─── GIVEN DATA ───
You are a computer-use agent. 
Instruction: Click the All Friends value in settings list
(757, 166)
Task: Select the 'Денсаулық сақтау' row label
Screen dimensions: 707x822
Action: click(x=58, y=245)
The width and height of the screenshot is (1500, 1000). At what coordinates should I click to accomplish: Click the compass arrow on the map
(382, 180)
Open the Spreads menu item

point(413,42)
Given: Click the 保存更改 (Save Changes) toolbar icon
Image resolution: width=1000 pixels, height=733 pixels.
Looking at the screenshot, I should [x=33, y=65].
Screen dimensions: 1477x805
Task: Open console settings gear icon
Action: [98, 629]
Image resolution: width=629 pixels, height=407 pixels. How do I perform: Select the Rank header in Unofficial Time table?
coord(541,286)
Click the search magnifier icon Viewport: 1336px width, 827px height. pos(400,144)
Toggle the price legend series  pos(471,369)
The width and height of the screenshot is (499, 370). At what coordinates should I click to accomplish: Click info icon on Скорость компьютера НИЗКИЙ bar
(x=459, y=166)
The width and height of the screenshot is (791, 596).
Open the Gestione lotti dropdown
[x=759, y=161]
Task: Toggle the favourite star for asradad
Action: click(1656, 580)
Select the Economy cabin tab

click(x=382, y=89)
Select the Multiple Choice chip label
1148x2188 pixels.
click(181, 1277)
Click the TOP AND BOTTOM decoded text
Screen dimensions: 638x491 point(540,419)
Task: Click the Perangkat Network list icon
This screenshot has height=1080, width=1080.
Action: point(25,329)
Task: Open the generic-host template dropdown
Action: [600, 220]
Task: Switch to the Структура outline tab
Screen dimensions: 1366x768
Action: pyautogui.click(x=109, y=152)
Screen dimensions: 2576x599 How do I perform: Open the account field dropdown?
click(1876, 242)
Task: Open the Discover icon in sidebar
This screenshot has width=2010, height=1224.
───
* _REQUIRED ACTION_
Scan the listing for "label" and copy out each line that has it.

* _ANSWER SECTION_
Task: Select the 'Денсаулық сақтау' row label
Select the Multiple Choice chip label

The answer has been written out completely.